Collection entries

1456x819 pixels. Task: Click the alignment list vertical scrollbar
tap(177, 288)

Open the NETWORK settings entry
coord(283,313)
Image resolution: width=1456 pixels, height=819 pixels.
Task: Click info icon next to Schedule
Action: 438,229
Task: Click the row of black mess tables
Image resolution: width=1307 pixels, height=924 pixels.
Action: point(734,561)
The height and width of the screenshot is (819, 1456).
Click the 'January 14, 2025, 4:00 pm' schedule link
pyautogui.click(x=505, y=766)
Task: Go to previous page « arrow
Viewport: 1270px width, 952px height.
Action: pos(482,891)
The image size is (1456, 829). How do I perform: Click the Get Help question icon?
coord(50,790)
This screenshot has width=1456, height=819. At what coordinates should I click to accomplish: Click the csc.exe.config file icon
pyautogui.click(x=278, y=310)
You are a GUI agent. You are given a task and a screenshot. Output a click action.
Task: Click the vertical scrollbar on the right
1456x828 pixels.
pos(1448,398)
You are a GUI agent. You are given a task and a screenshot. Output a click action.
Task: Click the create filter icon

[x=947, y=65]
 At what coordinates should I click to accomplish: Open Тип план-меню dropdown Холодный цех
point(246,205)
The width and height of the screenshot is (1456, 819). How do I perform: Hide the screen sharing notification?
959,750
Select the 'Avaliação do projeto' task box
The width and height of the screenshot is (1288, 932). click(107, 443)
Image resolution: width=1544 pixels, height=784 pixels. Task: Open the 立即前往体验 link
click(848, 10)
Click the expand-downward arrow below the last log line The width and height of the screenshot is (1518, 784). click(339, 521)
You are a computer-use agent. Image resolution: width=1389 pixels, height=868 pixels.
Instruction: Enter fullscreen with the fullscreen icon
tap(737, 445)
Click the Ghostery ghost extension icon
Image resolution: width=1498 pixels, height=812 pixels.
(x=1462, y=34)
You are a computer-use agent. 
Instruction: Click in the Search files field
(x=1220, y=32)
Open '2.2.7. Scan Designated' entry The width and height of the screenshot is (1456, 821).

▶ _Aim of the exercise_
Find the word "agent" in the records, and report each line that has it.

▶ _Task solution_
You are a GUI agent. You are given a task and a screenshot. Output a click action.
You are a GUI agent. You are given a task and a screenshot. Output a click action.
You are a computer-use agent. Image resolution: width=1389 pixels, height=868 pixels.
You are a computer-use agent. 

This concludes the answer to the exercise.